In 2007-08, the Toronto Photography seminar turned its attention to affect and photojournalism, with the goal of developing a research relationship with Ryerson’s Black Star Archive (which they had recently acquired). Our seminar met throughout the year to discuss readings relating to the theme. We also hosted three guests, and submitted a successful International Opportunities Fund grant from SSHRC, the Social Science and Humanities Research Council of Canada, on the theme of “affect and photojournalism.” During this year we were also working on a guest issue of History of Photography entitled “Circulation,” and edited by seminar members Thy Phu and Matthew Brower.
Shawn Michelle Smith, Associate Professor, School of the Art Institute of Chicago
Professor Smith teaches courses on the history and theory of photography and gender and race in visual culture. She is the author of American Archives: Gender, Race, and Class in Visual Culture (Princeton University Press, 1999), Photography on the Color Line: W. E. B. Du Bois, Race, and Visual Culture (Duke University Press, 2004), co-author with Dora Apel of Lynching Photographs (University of California Press, 2007), and co-editor with Maurice Wallace of Pictures and Progress: Early Photography and the Making of African American Identity (Duke University Press, forthcoming 2012).

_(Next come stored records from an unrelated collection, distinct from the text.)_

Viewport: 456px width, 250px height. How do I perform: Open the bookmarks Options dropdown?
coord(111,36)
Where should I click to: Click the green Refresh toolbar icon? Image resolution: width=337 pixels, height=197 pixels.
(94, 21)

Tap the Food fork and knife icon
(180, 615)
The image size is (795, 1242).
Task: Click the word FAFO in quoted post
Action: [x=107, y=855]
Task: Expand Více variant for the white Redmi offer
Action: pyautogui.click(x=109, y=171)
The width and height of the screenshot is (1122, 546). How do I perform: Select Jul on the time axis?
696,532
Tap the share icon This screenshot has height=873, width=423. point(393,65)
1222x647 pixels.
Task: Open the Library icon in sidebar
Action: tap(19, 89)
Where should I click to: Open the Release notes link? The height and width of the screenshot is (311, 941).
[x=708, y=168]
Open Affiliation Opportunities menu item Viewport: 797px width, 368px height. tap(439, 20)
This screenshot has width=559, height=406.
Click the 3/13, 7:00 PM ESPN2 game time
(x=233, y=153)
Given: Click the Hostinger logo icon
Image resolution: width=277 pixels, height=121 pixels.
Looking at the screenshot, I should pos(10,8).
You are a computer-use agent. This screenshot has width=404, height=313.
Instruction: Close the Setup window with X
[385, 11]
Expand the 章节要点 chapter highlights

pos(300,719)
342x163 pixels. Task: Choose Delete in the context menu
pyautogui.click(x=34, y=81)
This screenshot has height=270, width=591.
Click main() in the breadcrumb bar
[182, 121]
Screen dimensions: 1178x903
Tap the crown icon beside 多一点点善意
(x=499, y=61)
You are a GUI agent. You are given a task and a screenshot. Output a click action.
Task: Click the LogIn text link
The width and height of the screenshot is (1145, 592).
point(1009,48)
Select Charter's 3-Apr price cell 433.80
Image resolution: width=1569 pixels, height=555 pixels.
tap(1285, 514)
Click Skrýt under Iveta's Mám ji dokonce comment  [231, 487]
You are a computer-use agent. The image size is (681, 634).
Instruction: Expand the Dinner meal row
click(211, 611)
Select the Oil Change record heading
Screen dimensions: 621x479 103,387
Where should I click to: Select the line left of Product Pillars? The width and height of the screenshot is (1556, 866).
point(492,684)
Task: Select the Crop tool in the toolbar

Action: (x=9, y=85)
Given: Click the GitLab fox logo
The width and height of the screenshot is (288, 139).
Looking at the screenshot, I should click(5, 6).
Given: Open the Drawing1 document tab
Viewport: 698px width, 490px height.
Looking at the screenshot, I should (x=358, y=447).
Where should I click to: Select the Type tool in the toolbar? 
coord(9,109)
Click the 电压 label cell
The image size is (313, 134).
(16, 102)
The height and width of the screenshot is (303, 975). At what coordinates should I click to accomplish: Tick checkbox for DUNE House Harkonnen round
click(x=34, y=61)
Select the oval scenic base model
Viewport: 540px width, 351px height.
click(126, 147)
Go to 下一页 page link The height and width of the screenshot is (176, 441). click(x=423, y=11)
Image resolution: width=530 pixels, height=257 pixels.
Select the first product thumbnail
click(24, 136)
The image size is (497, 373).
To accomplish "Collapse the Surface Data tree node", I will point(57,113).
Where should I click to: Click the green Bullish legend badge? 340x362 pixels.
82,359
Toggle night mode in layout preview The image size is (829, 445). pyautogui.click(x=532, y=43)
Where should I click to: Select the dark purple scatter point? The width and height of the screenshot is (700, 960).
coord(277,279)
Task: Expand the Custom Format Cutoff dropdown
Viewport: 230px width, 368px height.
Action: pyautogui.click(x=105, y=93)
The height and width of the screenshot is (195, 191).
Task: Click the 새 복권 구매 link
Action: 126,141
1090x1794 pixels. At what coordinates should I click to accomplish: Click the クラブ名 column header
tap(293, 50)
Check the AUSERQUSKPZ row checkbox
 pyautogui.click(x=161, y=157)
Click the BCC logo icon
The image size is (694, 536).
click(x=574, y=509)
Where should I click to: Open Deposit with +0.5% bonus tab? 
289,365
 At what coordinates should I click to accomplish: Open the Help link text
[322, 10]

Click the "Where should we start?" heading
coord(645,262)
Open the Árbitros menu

Laura Wexler, Professor of American Studies and Women’s and Gender Studies, Yale University
Professor Wexler is the author of Tender Violence: Domestic Visions in an Age of U. S. Imperialism (University of North Carolina Press, 2000) and Pregnant Pictures (Routledge, 2000), co–authored with photographer Sandra Matthews. She also co–edited, with Laura Frost, Amy Hungerford and John MacKay, the volume Interpretation and the Holocaust, as a special issue of the Yale Journal of Criticism. Professor Wexler’s many other publications on photography and American visual culture include a recent essay entitled “’Laughing Ben’” on “The Old Plantation’,” in Photography and Race Forum, edited by Elizabeth Abel and Leigh Raiford, in English Language Notes 44.2 (Fall/Winter 2006); and a chapter entitled “The Fair Ensemble: Kate Chopin in St. Louis in 1904,” in Haunted by Empire; Geographies of Intimacy in North American History, edited by Ann Laura Stoler (Duke University Press, 2006). Her current research interests center upon photographic representations of the politics of white supremacy and resistance to it in the United States. She is working on a book entitled The Awakening of Cultural Memory: Heritage Fiction and Photographic Truth. She is also working on the photographers Diane Arbus and Roman Vishniac; on little known photographs from the F.S.A./O.W.I archives; and on the Randolph Linsly Simpson African–American Collection at the Beinecke Rare Book and Manuscript Library at Yale.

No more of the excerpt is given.